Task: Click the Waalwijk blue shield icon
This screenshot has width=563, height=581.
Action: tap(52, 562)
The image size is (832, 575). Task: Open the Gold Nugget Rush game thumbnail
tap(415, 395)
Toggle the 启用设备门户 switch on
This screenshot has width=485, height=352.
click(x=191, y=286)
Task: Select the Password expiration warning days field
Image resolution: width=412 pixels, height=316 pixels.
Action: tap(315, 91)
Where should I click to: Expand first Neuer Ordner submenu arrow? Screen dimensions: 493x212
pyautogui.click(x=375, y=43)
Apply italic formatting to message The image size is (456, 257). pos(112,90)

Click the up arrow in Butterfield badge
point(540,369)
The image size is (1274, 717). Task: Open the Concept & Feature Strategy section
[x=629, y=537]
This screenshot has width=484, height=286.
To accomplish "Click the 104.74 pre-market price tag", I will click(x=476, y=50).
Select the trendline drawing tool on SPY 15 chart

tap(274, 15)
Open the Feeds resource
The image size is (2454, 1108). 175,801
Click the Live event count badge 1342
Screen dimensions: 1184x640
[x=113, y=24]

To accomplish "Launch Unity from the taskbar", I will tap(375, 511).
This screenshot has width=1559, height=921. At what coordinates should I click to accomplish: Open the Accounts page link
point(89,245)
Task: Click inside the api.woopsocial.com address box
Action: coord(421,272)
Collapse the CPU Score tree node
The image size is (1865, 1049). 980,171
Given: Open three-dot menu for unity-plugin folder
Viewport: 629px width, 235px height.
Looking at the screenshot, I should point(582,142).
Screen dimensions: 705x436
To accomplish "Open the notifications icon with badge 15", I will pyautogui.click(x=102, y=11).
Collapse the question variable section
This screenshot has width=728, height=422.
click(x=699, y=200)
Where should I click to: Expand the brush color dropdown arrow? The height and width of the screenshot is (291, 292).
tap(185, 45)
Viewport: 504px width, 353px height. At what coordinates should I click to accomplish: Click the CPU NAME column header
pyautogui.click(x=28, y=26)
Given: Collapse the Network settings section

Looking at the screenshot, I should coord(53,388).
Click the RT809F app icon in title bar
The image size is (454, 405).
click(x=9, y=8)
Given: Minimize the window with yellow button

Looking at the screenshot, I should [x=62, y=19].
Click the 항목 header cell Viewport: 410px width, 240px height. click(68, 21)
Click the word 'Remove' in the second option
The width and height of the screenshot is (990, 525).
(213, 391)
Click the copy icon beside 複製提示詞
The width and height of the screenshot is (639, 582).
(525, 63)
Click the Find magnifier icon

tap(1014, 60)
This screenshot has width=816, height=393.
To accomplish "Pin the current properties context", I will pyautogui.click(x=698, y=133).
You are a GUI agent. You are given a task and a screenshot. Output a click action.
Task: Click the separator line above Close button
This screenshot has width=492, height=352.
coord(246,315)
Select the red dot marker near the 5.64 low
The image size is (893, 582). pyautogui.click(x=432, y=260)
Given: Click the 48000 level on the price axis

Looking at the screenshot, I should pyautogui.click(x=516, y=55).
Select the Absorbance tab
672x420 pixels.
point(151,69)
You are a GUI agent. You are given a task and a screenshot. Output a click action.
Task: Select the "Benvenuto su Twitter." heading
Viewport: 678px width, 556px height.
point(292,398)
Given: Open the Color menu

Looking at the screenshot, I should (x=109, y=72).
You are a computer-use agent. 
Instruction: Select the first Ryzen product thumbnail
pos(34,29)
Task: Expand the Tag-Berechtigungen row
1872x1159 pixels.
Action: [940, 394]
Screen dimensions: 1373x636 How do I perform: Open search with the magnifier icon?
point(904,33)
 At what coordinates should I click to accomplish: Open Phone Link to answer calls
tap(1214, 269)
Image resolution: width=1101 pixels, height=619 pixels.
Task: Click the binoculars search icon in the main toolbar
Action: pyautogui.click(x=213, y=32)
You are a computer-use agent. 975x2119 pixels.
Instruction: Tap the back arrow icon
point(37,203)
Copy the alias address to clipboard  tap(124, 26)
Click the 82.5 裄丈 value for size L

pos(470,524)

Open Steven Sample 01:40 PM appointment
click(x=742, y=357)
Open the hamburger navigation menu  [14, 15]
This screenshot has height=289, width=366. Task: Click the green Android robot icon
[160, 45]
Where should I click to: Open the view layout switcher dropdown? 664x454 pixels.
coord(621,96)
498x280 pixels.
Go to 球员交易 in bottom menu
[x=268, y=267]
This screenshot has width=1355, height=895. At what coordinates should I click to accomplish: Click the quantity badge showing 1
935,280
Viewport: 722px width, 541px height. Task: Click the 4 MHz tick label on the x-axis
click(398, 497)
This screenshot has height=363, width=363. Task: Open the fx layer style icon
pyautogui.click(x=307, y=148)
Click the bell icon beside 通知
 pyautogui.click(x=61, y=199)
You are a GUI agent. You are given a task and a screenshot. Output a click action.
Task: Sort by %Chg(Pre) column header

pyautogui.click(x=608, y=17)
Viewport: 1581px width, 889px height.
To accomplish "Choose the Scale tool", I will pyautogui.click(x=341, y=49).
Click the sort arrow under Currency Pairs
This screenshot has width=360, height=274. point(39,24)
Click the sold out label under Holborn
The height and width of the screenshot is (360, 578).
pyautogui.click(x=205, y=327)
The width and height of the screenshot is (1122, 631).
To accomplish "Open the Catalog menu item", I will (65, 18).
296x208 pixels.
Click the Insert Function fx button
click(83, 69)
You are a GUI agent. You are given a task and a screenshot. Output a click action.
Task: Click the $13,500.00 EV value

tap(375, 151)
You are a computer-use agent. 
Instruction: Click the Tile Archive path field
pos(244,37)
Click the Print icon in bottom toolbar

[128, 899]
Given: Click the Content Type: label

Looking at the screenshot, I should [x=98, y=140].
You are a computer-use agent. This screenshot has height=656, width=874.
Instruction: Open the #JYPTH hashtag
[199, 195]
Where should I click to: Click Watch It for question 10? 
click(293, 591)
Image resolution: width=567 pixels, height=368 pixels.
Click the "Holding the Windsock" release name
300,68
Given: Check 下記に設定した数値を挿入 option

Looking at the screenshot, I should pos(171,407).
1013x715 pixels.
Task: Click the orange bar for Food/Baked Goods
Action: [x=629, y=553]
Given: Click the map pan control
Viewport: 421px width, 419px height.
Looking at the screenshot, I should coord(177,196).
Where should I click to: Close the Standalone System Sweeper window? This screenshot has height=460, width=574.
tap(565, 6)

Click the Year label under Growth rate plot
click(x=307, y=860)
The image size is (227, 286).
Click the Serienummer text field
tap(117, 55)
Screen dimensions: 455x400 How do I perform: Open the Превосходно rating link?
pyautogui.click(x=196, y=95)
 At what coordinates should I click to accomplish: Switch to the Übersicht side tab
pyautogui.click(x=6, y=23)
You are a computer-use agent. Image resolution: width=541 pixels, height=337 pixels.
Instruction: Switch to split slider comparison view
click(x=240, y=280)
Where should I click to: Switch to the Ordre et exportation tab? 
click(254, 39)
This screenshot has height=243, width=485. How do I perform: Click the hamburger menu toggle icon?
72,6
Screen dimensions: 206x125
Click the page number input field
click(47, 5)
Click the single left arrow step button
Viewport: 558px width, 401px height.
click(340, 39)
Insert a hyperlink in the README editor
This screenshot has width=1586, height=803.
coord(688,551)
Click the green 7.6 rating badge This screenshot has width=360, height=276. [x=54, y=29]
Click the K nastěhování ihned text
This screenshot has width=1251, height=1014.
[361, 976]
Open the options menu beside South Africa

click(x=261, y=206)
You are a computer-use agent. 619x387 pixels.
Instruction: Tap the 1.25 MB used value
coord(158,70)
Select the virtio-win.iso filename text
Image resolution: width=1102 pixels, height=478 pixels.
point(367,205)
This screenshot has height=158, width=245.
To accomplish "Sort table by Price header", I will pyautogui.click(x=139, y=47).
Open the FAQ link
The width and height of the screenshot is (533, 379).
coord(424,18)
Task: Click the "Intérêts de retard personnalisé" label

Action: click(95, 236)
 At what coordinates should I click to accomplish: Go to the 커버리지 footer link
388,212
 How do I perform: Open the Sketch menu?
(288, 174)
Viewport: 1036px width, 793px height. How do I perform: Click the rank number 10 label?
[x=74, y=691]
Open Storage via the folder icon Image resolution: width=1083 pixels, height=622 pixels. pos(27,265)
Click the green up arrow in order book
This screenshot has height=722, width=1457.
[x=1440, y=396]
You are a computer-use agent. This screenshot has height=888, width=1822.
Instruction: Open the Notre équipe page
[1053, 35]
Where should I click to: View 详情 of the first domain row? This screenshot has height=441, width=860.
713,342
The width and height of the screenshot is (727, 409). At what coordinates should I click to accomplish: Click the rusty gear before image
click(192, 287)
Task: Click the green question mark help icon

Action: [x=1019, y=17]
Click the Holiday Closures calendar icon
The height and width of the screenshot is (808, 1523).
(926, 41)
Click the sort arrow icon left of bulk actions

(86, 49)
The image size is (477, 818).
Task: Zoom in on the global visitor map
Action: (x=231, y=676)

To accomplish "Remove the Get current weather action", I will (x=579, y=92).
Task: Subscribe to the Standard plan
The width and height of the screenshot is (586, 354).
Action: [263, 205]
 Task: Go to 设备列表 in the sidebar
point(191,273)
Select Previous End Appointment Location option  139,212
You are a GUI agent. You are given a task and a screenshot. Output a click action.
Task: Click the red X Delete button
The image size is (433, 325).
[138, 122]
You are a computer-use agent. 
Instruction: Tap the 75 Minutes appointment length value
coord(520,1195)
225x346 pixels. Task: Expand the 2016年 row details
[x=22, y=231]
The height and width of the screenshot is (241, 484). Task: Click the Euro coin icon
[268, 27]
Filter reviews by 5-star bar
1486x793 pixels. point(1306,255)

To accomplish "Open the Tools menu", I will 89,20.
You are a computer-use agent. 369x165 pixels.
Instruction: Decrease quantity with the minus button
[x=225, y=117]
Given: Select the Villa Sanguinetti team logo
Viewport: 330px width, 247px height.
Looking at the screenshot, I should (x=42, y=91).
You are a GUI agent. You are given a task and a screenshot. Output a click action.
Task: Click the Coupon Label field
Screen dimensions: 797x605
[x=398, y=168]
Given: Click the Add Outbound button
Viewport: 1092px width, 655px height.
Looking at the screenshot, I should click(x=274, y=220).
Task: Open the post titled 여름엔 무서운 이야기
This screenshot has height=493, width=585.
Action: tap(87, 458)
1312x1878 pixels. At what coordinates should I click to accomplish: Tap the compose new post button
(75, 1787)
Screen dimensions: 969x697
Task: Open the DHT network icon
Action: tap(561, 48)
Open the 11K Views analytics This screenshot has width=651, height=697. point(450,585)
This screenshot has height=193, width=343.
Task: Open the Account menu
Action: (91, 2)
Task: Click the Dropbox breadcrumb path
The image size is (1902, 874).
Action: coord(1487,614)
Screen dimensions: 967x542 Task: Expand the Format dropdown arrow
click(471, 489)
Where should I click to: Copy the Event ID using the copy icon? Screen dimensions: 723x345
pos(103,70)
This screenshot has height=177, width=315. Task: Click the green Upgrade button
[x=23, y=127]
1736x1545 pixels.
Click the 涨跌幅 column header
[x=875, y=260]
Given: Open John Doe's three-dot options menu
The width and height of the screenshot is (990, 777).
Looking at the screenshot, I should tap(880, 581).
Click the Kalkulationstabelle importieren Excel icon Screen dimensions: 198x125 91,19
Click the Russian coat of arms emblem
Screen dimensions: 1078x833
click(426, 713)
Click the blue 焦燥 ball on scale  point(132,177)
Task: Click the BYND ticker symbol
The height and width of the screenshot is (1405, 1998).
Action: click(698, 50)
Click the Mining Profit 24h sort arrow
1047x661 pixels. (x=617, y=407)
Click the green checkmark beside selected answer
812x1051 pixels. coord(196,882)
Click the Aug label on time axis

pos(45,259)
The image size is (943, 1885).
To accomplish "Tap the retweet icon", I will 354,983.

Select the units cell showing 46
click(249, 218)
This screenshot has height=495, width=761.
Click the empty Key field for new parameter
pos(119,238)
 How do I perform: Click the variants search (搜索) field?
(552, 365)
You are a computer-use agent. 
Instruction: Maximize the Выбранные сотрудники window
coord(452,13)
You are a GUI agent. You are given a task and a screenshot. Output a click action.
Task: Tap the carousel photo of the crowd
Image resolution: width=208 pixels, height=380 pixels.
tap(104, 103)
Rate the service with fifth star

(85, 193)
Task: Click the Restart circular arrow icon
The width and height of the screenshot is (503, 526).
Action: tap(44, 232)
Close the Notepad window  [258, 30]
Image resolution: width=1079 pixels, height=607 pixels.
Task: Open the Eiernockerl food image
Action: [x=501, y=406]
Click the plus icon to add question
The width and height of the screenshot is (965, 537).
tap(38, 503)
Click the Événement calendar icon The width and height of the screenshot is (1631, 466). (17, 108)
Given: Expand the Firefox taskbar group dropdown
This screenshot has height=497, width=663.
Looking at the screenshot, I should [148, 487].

|---|

▸ **WHAT YOU HAVE TO DO**
Please extract the entries between the lines holding "498x280 pixels." and "will pyautogui.click(x=341, y=49).", inclusive, and repeat them line for line.

▸ **TASK OUTPUT**
498x280 pixels.
Go to 球员交易 in bottom menu
[x=268, y=267]
This screenshot has width=1355, height=895. At what coordinates should I click to accomplish: Click the quantity badge showing 1
935,280
Viewport: 722px width, 541px height. Task: Click the 4 MHz tick label on the x-axis
click(398, 497)
This screenshot has height=363, width=363. Task: Open the fx layer style icon
pyautogui.click(x=307, y=148)
Click the bell icon beside 通知
 pyautogui.click(x=61, y=199)
You are a GUI agent. You are given a task and a screenshot. Output a click action.
Task: Sort by %Chg(Pre) column header

pyautogui.click(x=608, y=17)
Viewport: 1581px width, 889px height.
To accomplish "Choose the Scale tool", I will pyautogui.click(x=341, y=49).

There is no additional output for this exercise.